Мне со времен гладденитов[133]уже приходилось встречать лицом к лицу такую оппозицию, ибо нет врага яростнее, чем тот, что является изнутри. Отступничество неизбежно там, где твердо держатся своих верований. То, что некоторые из верующих отпадают, есть побочный продукт несгибаемой веры. Если бы это было не так, если бы я никогда не потерял приверженца, я задавался бы вопросом, не склонился ли я, сам не зная того, перед людским мнением. Мой долг — вести, я это знаю. Я не могу предлагать множество возможных путей. Я обязан предложить долгую, но узкую тропу к Спасению и повести по ней Святых. Будь эта тропа широкой и разветвленной, она привела бы в никуда: тогда я не оправдал бы надежд ни Бога, ни человека. Я не могу идти дальше, в Жизнь после жизни, со знанием, что встречусь там с Джозефом, но не будучи уверен, что я предпринял все возможные усилия, чтобы развить и сохранить его мудрость во всех вопросах, включая и многоженство. Как я дошел туда, куда дошел? Именно таким образом.
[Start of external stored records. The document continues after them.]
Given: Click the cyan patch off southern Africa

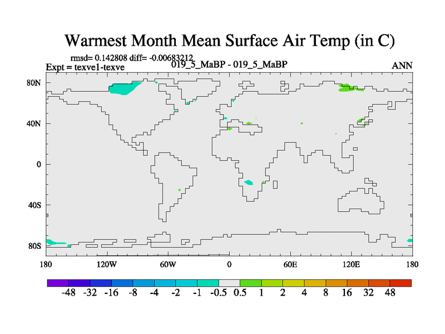Looking at the screenshot, I should click(x=248, y=182).
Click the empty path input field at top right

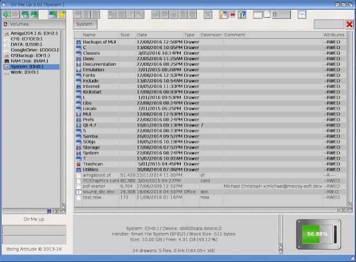click(329, 25)
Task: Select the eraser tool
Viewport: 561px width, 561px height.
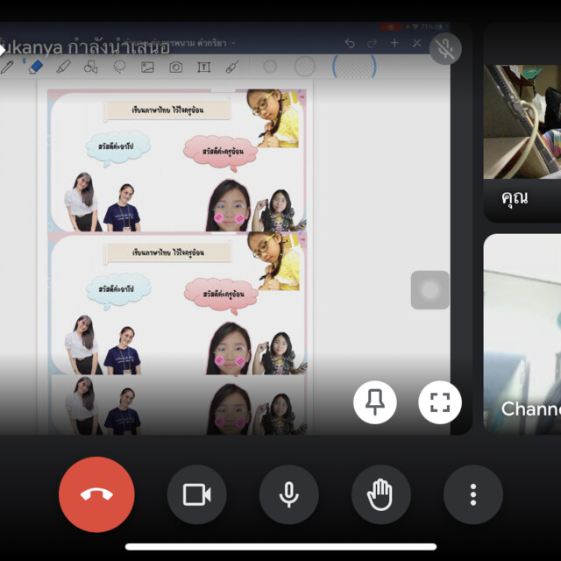Action: (x=35, y=67)
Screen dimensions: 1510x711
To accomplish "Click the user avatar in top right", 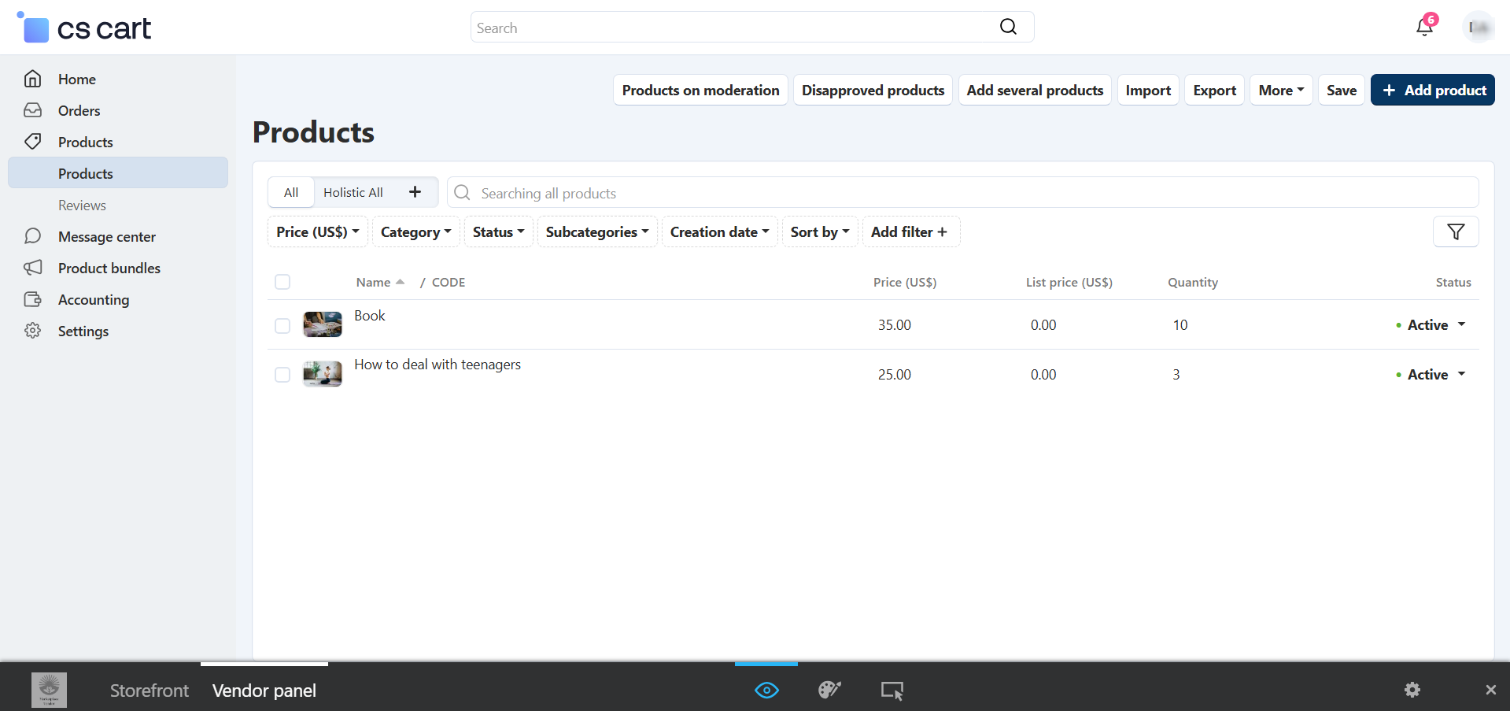I will (1478, 27).
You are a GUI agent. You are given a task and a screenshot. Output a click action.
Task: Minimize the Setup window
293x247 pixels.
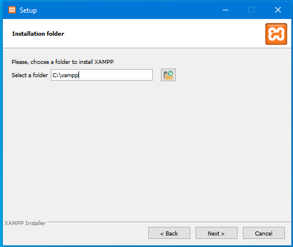pos(226,10)
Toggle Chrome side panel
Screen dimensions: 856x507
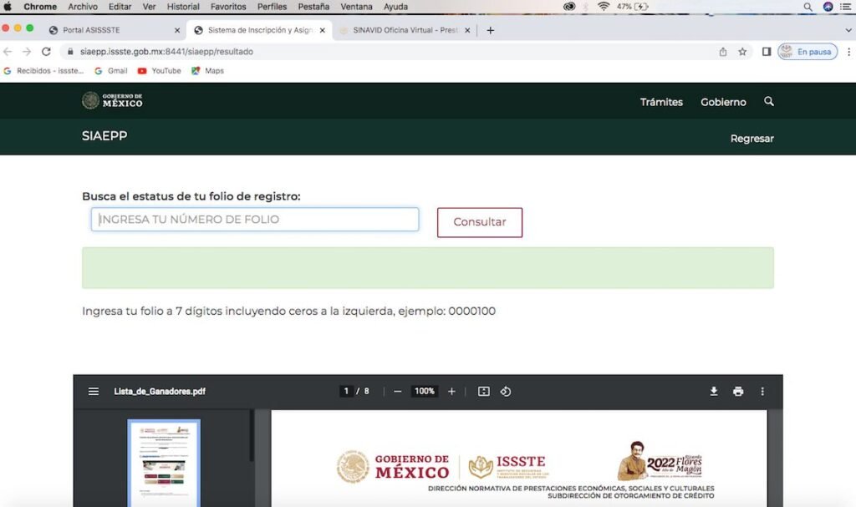pyautogui.click(x=767, y=52)
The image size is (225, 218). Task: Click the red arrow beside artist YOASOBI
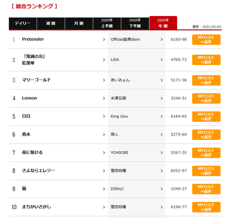[x=162, y=153]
Снаружи люди, собравшиеся позади тюремных стен, подходят все ближе. Я их вижу — последние лучи лунного света блестят на дулах их ружей, они высвечивают ненависть в глазах этих людей. Я наблюдаю, как они, пригнувшись, пробираются вперед, готовя осаду. Что же, теперь пришел мой час? Видел ли Джозеф своих врагов там, в зарослях в Иллинойсе, прежде чем они атаковали каменный тюремный дом? Видел ли он голубоватые белки их разъяренных глаз? Вот уж действительно, как я дошел до этого?! Если они должны захватить меня, пусть захватят, когда я занят богоугодным делом.
Такова, следовательно, была моя вторая ошибка, и ее результаты оказались более грозными, чем результат первой. Я был не прав, допустив, чтобы мои адвокаты убедили меня заявить, что у меня только одна жена. Они убедили меня, что, объявив Энн Элизу Янг и всех других моих жен «шлюхами для общения», я тем самым заставлю судей закрыть дело, поскольку обвинение отпадет само собой. Их тактика вполне законна юридически, но не учитывает ни теологической, ни моральной стороны дела. Это моя вина, что я последовал их совету. Это, как я понимаю, есть моя тяжелейшая ошибка, ибо, последовав их совету, я отказался от моей веры. Я знаю: моя сила, мое умение вести за собой людей порождены тем, что я всегда твердо стою перед лицом друга и врага. Что подумали Святые во всех уголках страны, когда услышали, благодаря краткому изложению дела о моем разводе, как я отмахиваюсь от самого священного установления нашей Церкви? Называю добропорядочных женщин из Львиного Дома шлюхами для общения? Мне стыдно даже подумать о том смятении, какое я вызвал в их душах. А Бог? Тот, кто даровал мне мудрость все эти годы? Я обратился за советом к законникам, а не к Нему! Только подумать! Утрата веры! Ах, Джозеф, Джозеф! Сколь велика твоя способность прощать?